Balıkçıların Bu Şikayetlerine Kulak Verin

“Tarım ve Orman Bakanlığı Balıkçılık ve Su Ürünleri Genel Müdürlüğü'nce, Karadeniz'in büyük bir bölümünde avlanan hamsi balıklarında yasal avlanabilir boy uzunluğunun altında ve et verimlerinin de düşük olduğu tespit edildi. Bakanlık, gelecek yılların hamsi stoklarına ve anaçlarının olumsuz etkilememesi için İstanbul Boğazının tamamı ile Karadeniz'de İstanbul İli Sarıyer ilçesi Kumköy Aslan Burnu'ndan Gürcistan sınırına kadar olan her türlü av aracıyla ticari amaçlı hamsi avcılığına 10 gün süreyle yasak getirdi.
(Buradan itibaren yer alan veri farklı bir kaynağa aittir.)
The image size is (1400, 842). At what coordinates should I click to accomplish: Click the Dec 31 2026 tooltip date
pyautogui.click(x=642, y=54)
Bakanlık bu süreyi iki kez 10’ar gün daha uzatarak 1 aya tamamladı. Bakanlık, 1 aylık yasağın ardından ek tedbirlerle hamsi avına yeniden izin verdi. Gerekli görülen hallerde bu yasaklama karalarını yeniden alacak.”

Peki Bu Yasak Çanakkale’yi Nasıl Etkiledi? 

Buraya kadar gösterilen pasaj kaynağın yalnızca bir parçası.